While technical indicators provide a surface-level view of price, true mastery of the markets comes from understanding the underlying motivations of participants. The Inner Circle Trader (ICT) framework offers a lens focused on institutional behavior, providing a richer context for interpreting chart patterns and market structure.

Core ICT Concepts

This methodology moves beyond simple price action to analyze how "smart money" operates. Key concepts include:

Fair Value Gaps (FVG)

An FVG is a three-candle pattern indicating market inefficiency where price moved with low volume. These gaps act as magnets for price because they represent a level where a significant amount of trading occurred without being fully absorbed by the market.

  • Bullish FVG: A potential buying zone where sellers previously failed to push price lower.
  • Bearish FVG: A potential shorting opportunity.

Order Blocks (OB)

An Order Block is a price zone where a strong directional move begins, representing a battleground where institutional buyers or sellers established control. To identify an OB, look for the last opposing candle before a powerful impulse move (displacement).

These zones become high-probability areas for future entries. Fresh, untested OBs offer higher probability setups than those that have already been breached.

Displacement

A strong price move characterized by large candle bodies and short wicks, often leading to FVGs and market structure shifts. Displacement signals a potential shift in momentum and helps identify areas of future significance.

Advanced Strategies

These concepts are integrated into several advanced strategies:

  • FVG Continuation Model: Identifying an FVG on a lower timeframe after a Break of Structure (BOS) on a higher timeframe. Price is expected to fill the gap before continuing the trend.
  • Power-of-Three (PO3): Divides the day into Accumulation, Manipulation, and Distribution phases.
  • Killzones: Specific times of high institutional activity (e.g., London Open, NY Open) used as a filter for trading setups.

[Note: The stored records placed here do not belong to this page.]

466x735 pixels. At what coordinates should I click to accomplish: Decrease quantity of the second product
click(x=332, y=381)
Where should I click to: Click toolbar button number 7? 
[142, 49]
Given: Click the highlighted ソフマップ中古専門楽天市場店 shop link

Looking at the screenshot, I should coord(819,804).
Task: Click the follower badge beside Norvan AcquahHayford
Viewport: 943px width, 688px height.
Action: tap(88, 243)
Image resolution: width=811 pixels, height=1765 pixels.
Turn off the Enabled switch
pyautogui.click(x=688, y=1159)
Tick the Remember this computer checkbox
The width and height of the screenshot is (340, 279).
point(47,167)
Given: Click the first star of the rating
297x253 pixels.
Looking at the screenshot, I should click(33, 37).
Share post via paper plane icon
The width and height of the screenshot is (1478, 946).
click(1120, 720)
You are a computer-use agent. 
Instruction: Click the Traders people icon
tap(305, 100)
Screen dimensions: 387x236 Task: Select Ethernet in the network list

Risk Management for Leveraged Swings

Swing trading crypto perpetuals with leverage introduces significant risks. Position sizing and stop-loss placement are scientific exercises in this framework:

  • Stop-Loss: Place below a recent Order Block or the low of a Bullish FVG. If hit, the structural thesis is invalidated.
  • Take-Profit: Target the next major liquidity zone or previous structural high.
  • Risk per Trade: Never risk more than 1-2% of account equity per trade.